Jova è tornato e il suo concerto è un’esplosione di energia e libertà
Lorenzo di nuovo nei palazzetti dopo lo stop, a Bologna due ore e mezza di musica per migliaia di fan: «Bello ritrovarsi, ma in realtà non ci siamo mai persi»

Non è tanto la durata del concerto che colpisce. È più che altro l'intensità con cui Jova vive quelle due ore e mezza e forse più di rito collettivo. E si sbaglia a pensare che sia tutto ritmo, tutto gas. Nel suo spettacolo c'è (ampio) spazio anche per la gentilezza delle emozioni, la profondità dei sentimenti - l'amicizia, ancor prima che l'amore. Tradotto: si balla, sì, ma si piange pure.
Così almeno è stato domenica 6 aprile in un'Unipol Arena di Casalecchio di Reno zeppa di fan (ne contiene circa 18 mila) per l'ultima della tripletta bolognese del PalaJova2025. Il tour della rinascita, dopo quel brutto incidente in bici che ha costretto Jovanotti a prendersi una pausa. «Bello ritrovarsi, ma in realtà non ci siamo mai persi» le prime parole dopo la partenza trionfale con Montecristo, e subito L'ombelico del mondo.
In scaletta ci sono tutte le hit, il nuovo album Il corpo umano, anche qualche pezzo meno fortunato. Il filo rosso è quel pensiero positivo (perché son vivo perché son vivo, fa pure quella) che caratterizza prima Lorenzo Cherubini, quindi Jovanotti. D'altronde le parole più frequenti nei suoi testi sono, in ordine: amore, vita, mondo, libertà, sole. Lo dice lui stesso, e rende bene l'idea.

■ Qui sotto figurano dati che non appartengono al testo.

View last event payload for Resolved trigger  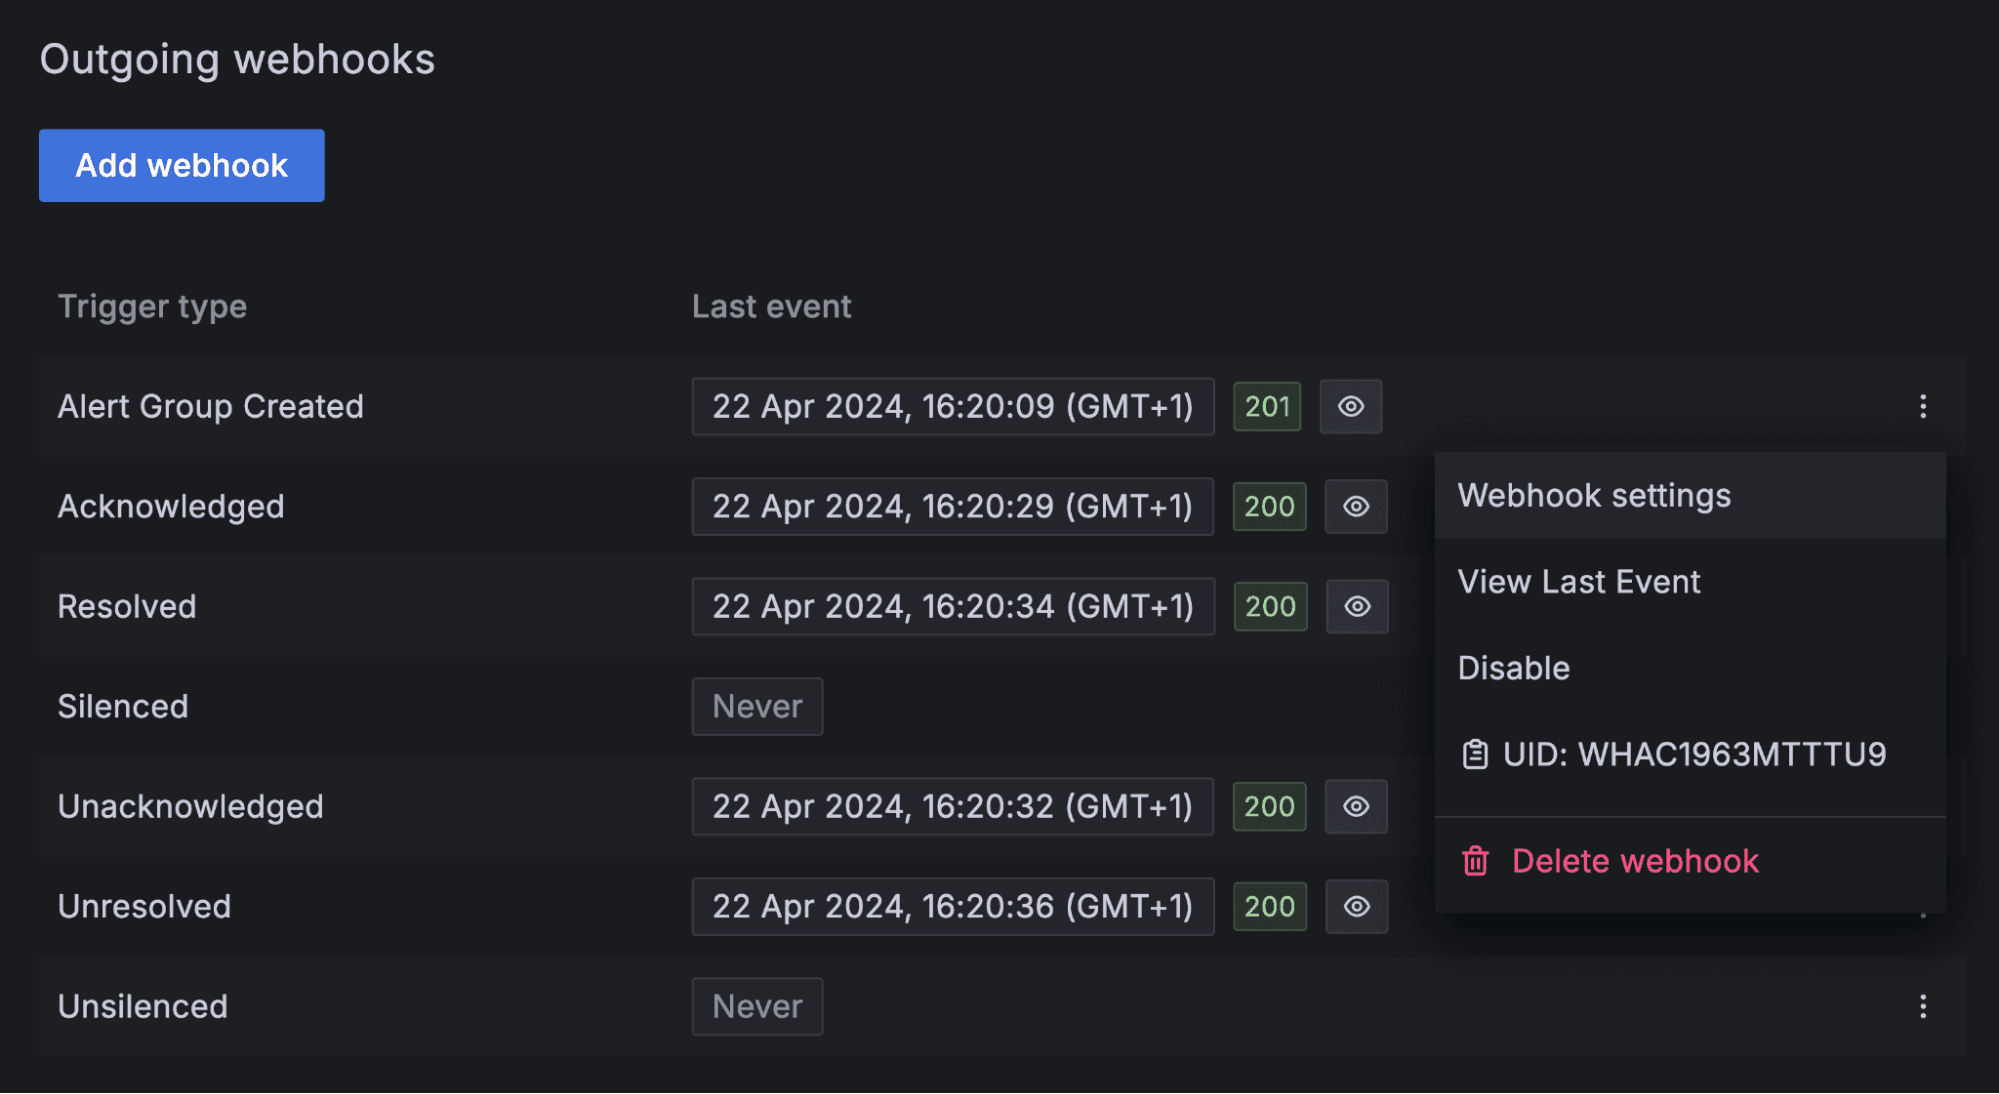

La sequenza di brani scorre senza intoppi. Jova è grato, felice e indomabile: quando si dice animale da palcoscenico. Balla e salta da una parte all'altra, complici le canzoni più movimentate. Un'esplosione di energia e libertà. Ci si chiede come faccia, lui che sfiora i sessanta e che solo poco tempo fa ha sfiorato pure la morte. «Ogni sera dopo il concerto mi ricostruiscono» ride.
Ma non è tutta una corsa. Jova si prende anche il tempo per spiegare, per riflettere. Sull'amicizia, dicevamo. Tanti sono gli amici che a Bologna sono passati a trovarlo. Solo domenica c'era il pooh Dodi Battaglia, l'arrangiatore Fio Zanotti, il chitarrista Fede Poggipollini, la poetessa Mariangela Gualtieri, Ambrogio Lo Giudice, regista dei videoclip dell'epoca d'oro. Le sere prima sono passati Carboni, Elisa e Morandi, così per dire. Ecco che a tutti loro dedica Un bene dell'anima. Poi c'è il tempo per commuoversi, vedi alla voce A te.
Non c'è dubbio: PalaJova è un grande ritorno. Tutto è curato, la scenografia è maestosa ma sa essere anche intima. Sotto i piedi dell'artista c'è un tappeto persiano che fa molto casa. Infatti se l'è portato direttamente dal suo studio, è quello su cui ha trascorso il lungo tempo della convalescenza. Tempo - dice - di riflessione, di meditazione, di lettura e scrittura, di dolore anche.

I suoni sono giusti. I contributi video preziosi, un viaggio alternativo o meglio complementare alle note. Sul palco, oltre al capo, ci sono tredici fuoriclasse. Una band solidissima, con qualche novità - su tutte la batteria portentosa di Carmine Landolfi e le chitarre di Adriano Viterbini. E con l'usato sicuro come Saturnino, da trentacinque anni al fianco di Jova ed eccallà: durante le presentazioni, al suo nome viene giù il palazzetto. Ma, di nuovo, sono in tredici: è una somma di colori, tante esperienze, tante sonorità. Le percussioni fanno la loro parte, le armonie dei coristi, il contrappunto dei fiati.
Il concerto è una festa. Giusto così, sostiene Jova, anche nei tempi difficili e incerti che corrono. E infatti non vuole andarsene dal palco. Chiude con Ragazzo fortunato, quasi ventimila voci all'unisono. Poi ne regala un'altra. Il tempo è finito: «Vi auguro quello che si augura a un amico: una buona vita, restare in salute, innamorarsi, mantenere la luce negli occhi e il ritmo nel cuore».